Experimental and Nonexperimental Designs
Experimental vs. non-experimental designs: An overview
An experiment involves the use of the scientific method: a researcher does preliminary research, constructs a hypothesis based upon the past knowledge he or she has surveyed, and then constructs a test or a study to prove or disprove the hypothesis. An experiment usually examines the effects of an independent variable upon a dependent variable. The independent variable is the variable that is controlled or manipulated by the researcher, and the dependent variable is the response or result (IV & DV, 2008, UNCP).
An example of an experiment might be the decision of a psychological researcher to study the effects of loud noise on students' ability to study. Some individuals claim that noise helps them study while others say they require silence. In the experiment, one group of students (evenly balanced between males and females and strong, average, and weak students) might take a test after studying in a loud room. The other group of demographically similar students would study for the test in a quiet room. The independent variable would be the noise; the dependant variable would be students' grades on the exam.

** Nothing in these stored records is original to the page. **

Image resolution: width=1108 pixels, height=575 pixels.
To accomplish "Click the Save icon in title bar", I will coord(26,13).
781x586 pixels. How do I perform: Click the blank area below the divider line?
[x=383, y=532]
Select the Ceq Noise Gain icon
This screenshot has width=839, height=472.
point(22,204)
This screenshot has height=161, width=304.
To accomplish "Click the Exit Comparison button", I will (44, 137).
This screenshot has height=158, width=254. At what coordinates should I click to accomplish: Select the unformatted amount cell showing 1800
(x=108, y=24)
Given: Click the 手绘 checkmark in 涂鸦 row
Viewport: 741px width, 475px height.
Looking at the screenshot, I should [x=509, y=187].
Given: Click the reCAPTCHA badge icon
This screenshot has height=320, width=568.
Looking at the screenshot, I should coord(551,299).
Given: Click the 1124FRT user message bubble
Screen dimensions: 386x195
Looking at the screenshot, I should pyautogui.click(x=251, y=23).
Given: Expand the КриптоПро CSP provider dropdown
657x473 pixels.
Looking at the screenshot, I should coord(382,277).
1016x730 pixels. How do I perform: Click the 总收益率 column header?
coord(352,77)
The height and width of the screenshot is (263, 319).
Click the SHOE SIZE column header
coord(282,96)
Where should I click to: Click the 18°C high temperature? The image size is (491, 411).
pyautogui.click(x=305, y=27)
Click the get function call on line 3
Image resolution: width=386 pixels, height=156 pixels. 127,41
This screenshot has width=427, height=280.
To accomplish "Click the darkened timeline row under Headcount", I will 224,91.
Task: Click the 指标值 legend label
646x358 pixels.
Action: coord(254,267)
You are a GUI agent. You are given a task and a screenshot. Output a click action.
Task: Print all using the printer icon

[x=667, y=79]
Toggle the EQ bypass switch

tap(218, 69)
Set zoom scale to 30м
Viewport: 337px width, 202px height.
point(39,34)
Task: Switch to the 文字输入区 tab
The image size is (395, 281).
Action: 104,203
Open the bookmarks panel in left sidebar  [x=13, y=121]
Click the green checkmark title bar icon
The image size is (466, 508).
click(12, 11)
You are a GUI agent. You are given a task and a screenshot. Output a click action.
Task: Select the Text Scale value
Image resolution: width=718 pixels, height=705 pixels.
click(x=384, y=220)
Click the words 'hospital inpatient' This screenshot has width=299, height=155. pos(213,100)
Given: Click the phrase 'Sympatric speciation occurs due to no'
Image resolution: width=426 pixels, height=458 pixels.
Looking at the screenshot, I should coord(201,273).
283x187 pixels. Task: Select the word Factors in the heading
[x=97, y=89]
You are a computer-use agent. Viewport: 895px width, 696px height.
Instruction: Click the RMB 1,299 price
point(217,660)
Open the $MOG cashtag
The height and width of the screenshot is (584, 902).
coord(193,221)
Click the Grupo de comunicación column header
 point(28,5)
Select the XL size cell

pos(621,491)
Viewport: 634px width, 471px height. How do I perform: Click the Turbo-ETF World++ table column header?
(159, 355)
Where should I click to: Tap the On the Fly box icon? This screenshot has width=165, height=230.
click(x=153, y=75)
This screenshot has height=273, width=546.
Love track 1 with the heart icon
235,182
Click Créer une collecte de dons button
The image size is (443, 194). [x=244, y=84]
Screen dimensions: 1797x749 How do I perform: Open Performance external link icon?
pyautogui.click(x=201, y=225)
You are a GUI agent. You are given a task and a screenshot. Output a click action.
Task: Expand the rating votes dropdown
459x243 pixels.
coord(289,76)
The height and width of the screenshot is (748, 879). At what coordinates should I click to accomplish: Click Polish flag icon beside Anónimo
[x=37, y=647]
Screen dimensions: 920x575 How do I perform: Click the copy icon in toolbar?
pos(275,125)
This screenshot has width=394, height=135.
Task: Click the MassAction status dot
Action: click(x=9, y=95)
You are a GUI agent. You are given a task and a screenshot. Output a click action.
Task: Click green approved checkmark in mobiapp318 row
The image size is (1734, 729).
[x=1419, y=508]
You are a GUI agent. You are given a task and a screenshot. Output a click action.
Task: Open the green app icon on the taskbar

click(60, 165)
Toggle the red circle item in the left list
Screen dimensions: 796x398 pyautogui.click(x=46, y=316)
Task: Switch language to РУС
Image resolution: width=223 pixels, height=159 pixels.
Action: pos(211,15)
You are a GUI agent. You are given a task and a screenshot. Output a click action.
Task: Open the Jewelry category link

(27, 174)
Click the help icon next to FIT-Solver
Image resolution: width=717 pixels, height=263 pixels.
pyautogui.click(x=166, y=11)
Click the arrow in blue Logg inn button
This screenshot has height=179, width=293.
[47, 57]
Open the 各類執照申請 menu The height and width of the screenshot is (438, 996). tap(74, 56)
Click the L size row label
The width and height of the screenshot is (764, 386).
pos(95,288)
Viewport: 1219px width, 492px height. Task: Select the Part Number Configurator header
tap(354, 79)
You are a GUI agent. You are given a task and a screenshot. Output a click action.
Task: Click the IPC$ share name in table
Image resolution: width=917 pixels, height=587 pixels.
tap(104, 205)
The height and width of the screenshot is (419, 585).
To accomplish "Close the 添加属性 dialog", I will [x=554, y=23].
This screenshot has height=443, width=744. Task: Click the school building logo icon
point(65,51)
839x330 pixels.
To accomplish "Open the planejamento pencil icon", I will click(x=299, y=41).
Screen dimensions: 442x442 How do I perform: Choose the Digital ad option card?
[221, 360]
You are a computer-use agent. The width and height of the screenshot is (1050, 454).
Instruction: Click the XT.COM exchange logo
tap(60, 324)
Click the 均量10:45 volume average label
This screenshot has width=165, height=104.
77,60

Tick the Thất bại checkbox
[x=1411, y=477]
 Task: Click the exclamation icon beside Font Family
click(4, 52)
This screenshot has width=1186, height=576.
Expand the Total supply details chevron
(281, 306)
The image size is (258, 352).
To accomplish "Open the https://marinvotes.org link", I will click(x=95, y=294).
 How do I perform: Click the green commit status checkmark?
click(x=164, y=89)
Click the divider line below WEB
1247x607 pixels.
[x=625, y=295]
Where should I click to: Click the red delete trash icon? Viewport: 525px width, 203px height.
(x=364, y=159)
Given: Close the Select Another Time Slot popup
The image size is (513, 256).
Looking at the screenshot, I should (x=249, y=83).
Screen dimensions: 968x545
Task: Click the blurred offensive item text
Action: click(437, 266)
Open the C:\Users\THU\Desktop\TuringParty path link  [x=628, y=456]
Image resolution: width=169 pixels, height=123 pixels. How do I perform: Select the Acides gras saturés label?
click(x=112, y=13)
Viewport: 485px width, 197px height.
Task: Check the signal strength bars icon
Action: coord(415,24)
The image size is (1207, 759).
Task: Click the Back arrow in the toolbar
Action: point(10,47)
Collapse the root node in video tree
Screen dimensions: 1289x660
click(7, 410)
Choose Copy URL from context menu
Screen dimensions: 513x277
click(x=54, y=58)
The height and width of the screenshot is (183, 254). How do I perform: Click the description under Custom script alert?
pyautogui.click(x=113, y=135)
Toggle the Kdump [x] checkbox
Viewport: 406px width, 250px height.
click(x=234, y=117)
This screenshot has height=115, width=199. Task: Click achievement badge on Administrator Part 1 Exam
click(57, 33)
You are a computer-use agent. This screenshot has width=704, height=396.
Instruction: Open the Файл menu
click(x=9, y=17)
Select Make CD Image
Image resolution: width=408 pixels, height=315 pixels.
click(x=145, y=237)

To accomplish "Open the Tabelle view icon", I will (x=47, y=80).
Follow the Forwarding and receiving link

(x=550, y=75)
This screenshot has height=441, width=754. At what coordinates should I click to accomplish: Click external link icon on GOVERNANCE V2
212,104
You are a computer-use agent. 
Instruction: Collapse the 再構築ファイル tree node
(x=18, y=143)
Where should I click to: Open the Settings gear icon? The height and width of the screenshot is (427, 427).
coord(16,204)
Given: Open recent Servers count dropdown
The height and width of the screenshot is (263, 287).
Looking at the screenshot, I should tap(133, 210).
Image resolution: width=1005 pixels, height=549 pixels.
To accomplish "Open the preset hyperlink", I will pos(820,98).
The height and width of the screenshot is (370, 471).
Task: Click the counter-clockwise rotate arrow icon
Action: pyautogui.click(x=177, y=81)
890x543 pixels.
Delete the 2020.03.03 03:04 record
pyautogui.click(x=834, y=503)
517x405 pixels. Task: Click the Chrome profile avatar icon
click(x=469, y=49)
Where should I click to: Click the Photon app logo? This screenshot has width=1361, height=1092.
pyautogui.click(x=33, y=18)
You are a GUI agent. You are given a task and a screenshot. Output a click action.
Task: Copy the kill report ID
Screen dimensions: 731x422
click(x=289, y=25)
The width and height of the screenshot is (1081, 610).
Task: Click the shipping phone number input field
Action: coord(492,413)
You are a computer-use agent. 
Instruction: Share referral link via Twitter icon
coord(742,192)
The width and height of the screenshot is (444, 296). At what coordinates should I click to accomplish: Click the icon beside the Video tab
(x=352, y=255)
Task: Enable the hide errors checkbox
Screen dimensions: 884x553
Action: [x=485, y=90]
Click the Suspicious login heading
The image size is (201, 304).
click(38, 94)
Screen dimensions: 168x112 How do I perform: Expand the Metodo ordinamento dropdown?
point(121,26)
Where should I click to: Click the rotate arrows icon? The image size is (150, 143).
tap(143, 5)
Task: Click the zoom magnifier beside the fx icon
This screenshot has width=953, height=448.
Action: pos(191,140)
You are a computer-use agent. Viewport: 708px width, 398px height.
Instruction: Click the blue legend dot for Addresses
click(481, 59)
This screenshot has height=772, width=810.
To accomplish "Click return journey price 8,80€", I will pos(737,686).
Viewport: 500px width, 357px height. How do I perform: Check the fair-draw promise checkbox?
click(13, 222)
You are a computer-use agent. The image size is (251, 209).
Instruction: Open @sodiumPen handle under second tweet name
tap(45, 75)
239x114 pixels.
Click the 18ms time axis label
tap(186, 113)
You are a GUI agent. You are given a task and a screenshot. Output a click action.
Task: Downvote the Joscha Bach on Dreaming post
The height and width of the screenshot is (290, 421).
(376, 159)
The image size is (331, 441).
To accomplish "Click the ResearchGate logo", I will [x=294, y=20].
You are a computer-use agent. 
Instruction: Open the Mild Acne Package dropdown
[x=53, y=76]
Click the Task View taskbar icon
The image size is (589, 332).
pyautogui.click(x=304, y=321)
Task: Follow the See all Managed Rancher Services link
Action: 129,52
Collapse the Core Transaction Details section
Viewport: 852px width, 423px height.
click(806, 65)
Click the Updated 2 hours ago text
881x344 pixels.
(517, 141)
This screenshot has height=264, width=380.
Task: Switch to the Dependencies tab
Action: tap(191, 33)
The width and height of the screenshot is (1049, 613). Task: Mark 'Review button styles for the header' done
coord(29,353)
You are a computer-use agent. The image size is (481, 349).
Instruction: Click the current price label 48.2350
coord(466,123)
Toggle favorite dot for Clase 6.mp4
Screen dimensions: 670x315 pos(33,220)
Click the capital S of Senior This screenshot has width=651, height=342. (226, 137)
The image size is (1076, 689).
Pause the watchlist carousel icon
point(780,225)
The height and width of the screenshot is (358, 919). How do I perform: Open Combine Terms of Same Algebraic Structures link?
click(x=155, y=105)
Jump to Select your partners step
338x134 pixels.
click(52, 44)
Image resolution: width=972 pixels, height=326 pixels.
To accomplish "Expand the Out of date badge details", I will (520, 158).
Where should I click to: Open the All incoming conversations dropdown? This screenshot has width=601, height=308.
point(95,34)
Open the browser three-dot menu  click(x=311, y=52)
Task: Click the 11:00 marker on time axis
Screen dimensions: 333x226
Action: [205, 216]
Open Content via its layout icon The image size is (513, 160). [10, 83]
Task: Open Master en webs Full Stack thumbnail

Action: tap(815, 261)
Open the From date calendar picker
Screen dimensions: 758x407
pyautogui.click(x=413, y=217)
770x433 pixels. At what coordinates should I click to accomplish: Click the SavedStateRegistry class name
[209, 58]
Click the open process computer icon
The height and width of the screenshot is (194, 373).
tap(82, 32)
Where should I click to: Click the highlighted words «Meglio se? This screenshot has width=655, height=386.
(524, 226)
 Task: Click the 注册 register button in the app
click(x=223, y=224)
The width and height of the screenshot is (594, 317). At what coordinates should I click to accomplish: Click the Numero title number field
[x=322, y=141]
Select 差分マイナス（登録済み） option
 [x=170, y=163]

In contrast, a non-experimental design, such as a case study of students during their first year of college, would not isolate a particular influence upon the student's study habits and would examine the student's world from a phenomenological point-of-view. The researcher would observe the students, not manipulate variables. A variety of factors would be observed together, and the researcher would conduct interviews of the subjects, rather than focus on statistically verifiable data.
The existence of a control group in an experiment is designed to act as a means of comparison. The other experimental group or groups are compared with the control group, to demonstrate that there is a relationship between the independent and dependent variable. A control group can be used in experiments with more than one independent variable, although not every experiment uses control groups. For example, the researchers studying the effects of noise upon study habits might also wish to examine if all noise was treated the same by the brain when studying: one control group of students could study in silence, the other group would study in a room exposed to loud noise, while a third group of students could study in a room with quiet, ambient music. Or, the researchers could study musical preference and see if students who enjoyed rock n' roll were equally as affected by loud noise as students who preferred jazz, classical music, or folk music. This comparative study would have no formal control.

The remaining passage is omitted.